Die Stirn eines Besessenen

(Mein Zeichenlehrer, Herr Peter Schmitz, war stets davon überzeugt, dass sehr gute Arbeiten die Zeit überdauern werden. Und er hat recht behalten. Meine Zeichnungen zu Gedichten von Georg Trakl, die ich für mein Diplom anfertigte, sie besitzen auch heute noch ihre Kraft.)

„Ich bin ganz Totem und Tabu“ oder „Einige Übereinstimmungen im Seelenleben der Wilden und der Neurotiker“.

Die Texte Sigmund Freuds zu „Totem und Tabu“ versuchen, frühe Fundamente der Kultur aus Prozessen der menschlichen Psyche herzuleiten. Die Prämisse hierfür ist, dass die Grundzüge auch der „modernen“ Gesellschaft um 1900 aus „primitiven“ Vorformen ablesbar sind. Die notwendigen Daten dafür liefert die Ethnologie: So seltsam die Bräuche der exotischen Kulturen auf den „zivilisierten“ Betrachter der Zeit wirken, so sehr lassen sich aus dem vermeintlich Fremden auch Rituale der eigenen Kultur ableiten, denn die menschliche Psyche funktioniert universal nach denselben Regeln. Allerdings setzt Freud die Angehörige der „primitiven“ Kulturen nicht schlechthin dem modernen Menschen gleich. Das verrät schon der originale Untertitel des Buches: „Einige Übereinstimmungen im Seelenleben der Wilden und Neurotiker“.
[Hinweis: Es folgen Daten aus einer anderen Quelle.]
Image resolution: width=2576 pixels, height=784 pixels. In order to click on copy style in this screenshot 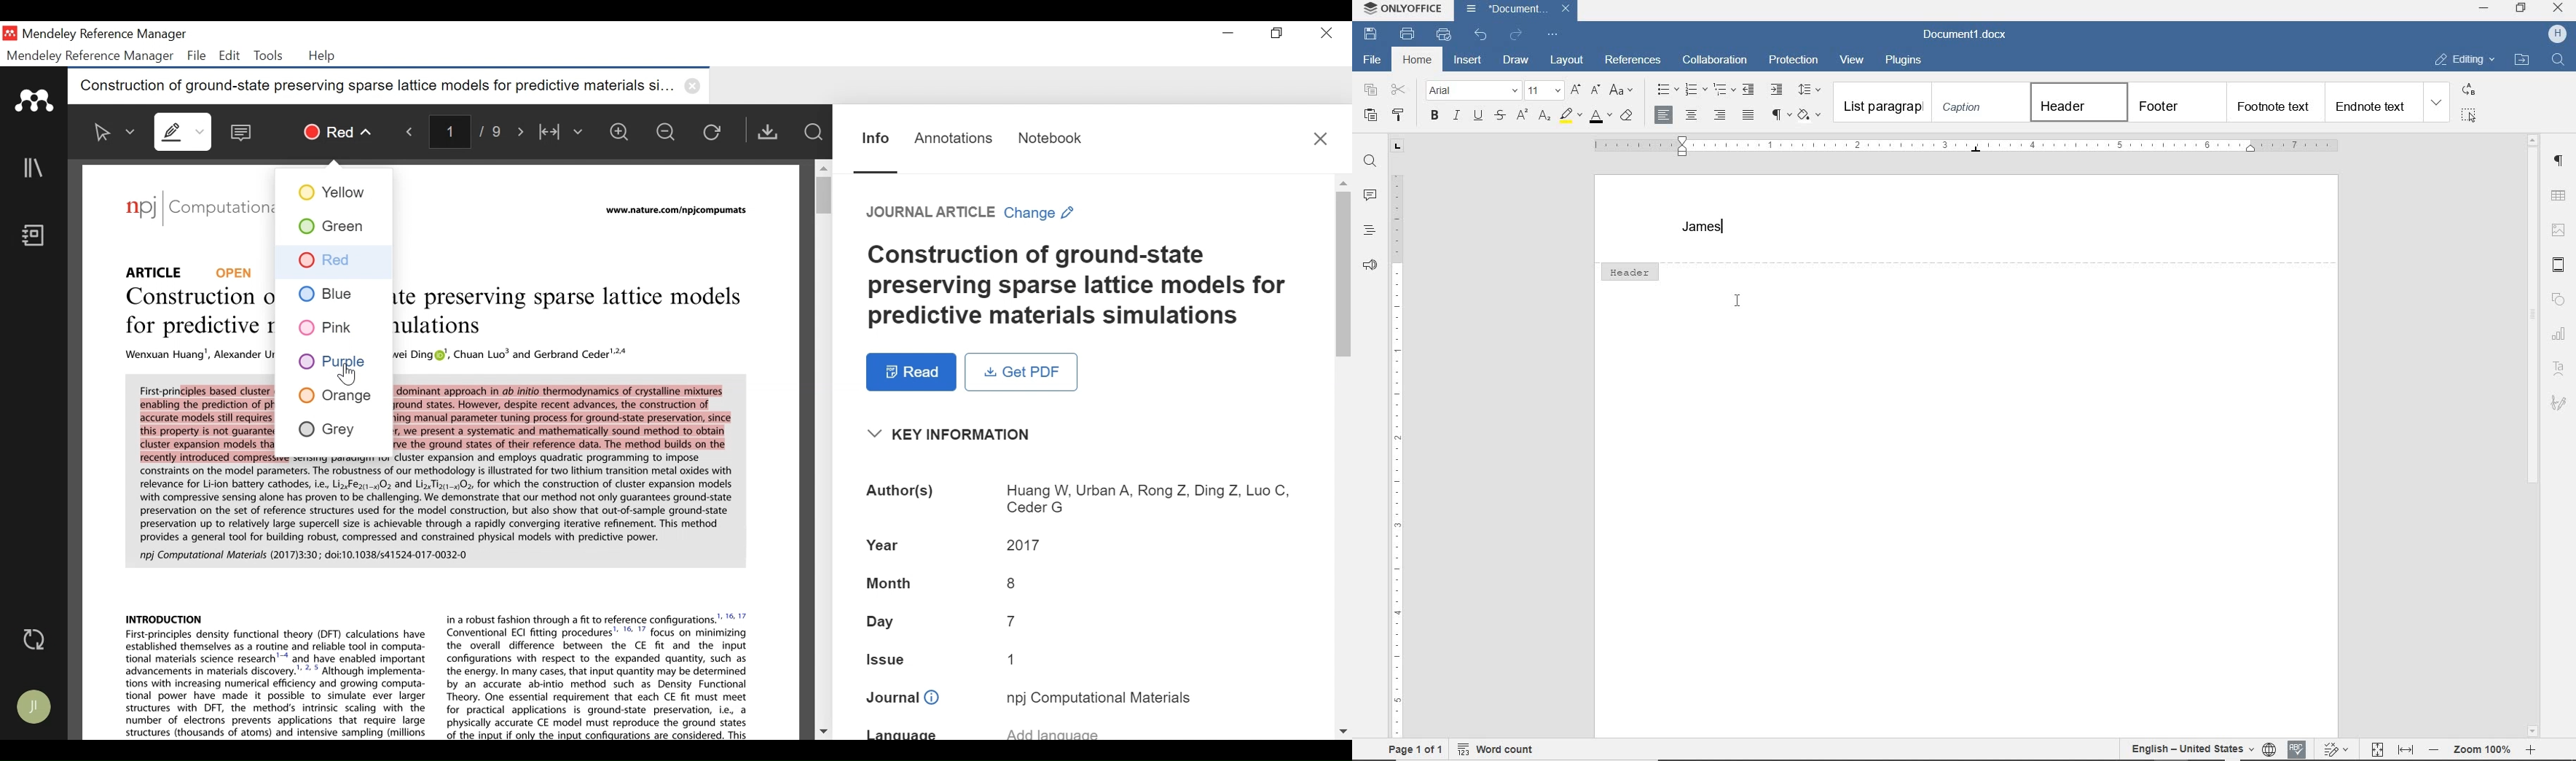, I will do `click(1400, 114)`.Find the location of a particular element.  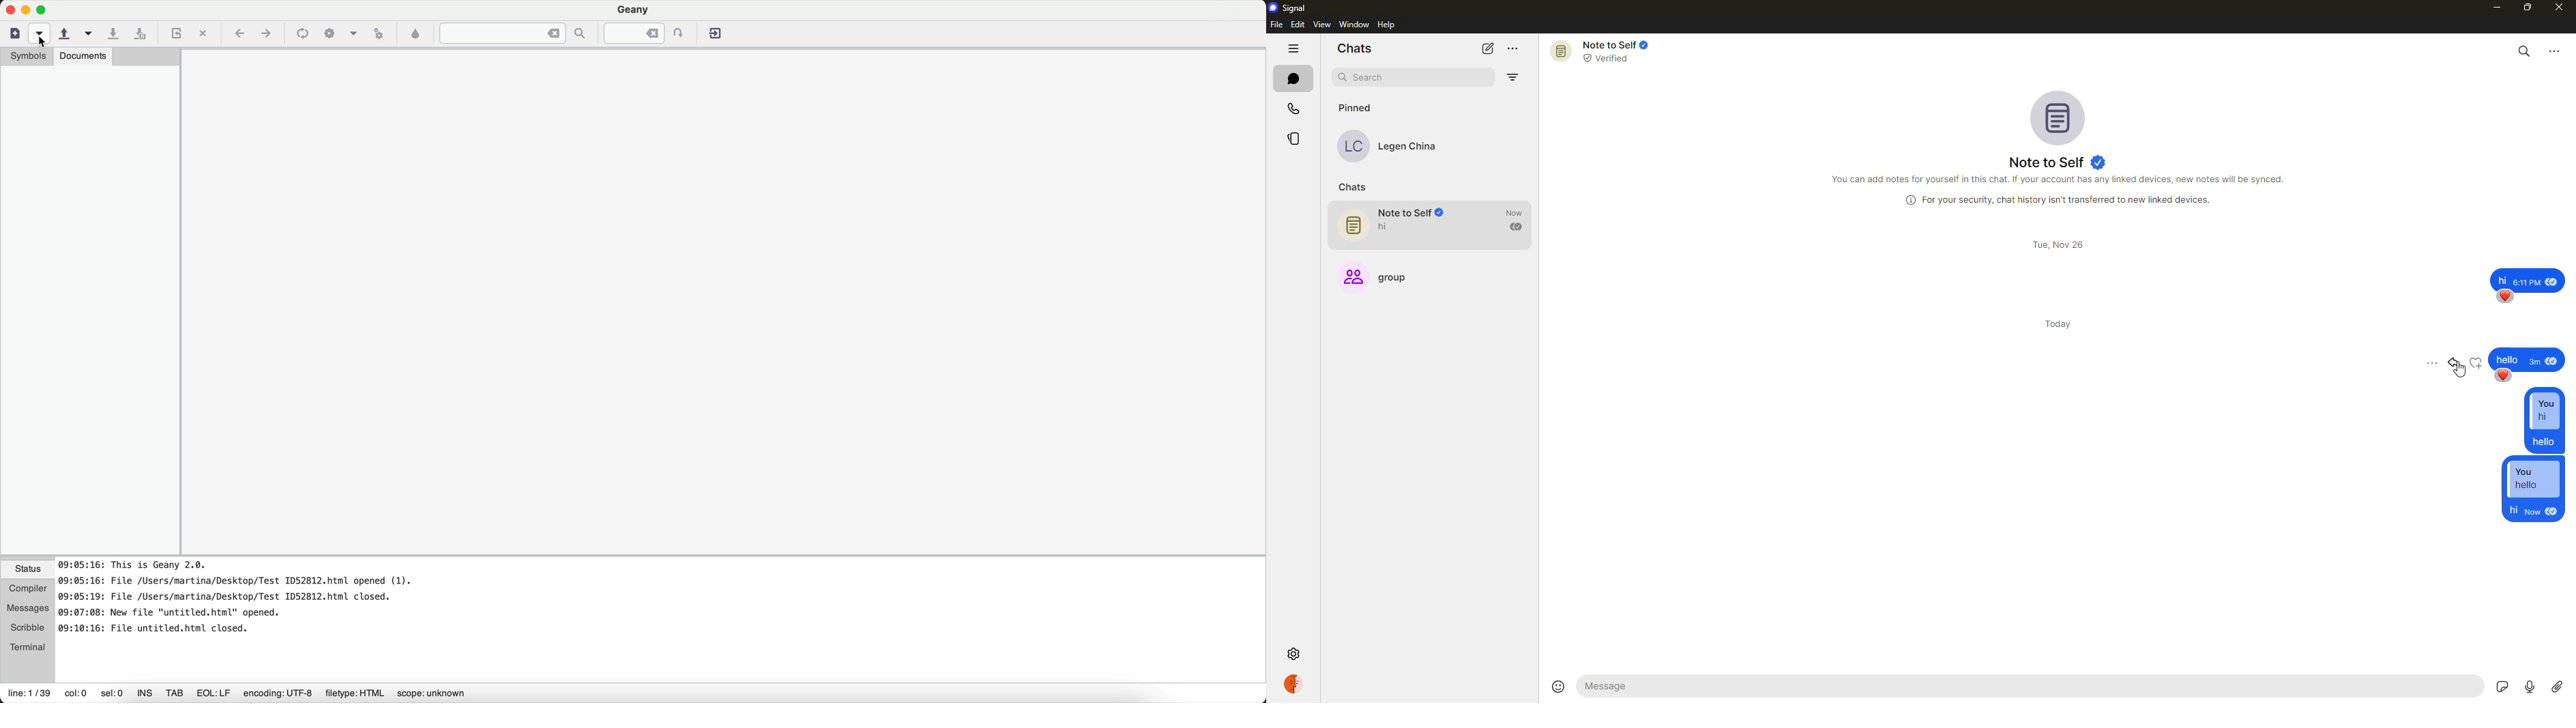

reply is located at coordinates (2535, 488).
In der Entwicklung des einzelnen Individuums wiederholt sich die seiner ganzen Gattung. Die „primitiven“ Stämme anderer Kontinente repräsentieren damit eine frühere Stufe unserer eigenen „Hochkultur“. Und wenn die westliche Kultur um 1900 für den „erwachsenen“ Zustand des zivilisierten Menschen steht, so lautet der Umkehrschluss, dann ist der „Wilde“ ein Kind. Aus heutiger Sicht ist sicher vieles an Freuds Ansatz zu kritisieren: Zum einen ist die Gleichsetzung von „Wilden“, Kindern und Neurotikern problematisch. Aber auf eine bestimmte Weise untermauern bei Freud Psychoanalyse und Ethnologie einander: Freuds Diagnosen an Individuen im Wien der Jahrhundertwende liefern Mechanismen, mit denen sich das kollektive Verhalten noch der fernsten Völker erklären lässt. Umgekehrt scheinen die ethnologischen Befunde eine universale conditio humana zu demonstrieren. Auch das pathologische Verhalten des Einzelnen ist damit anthropologisch grundiert.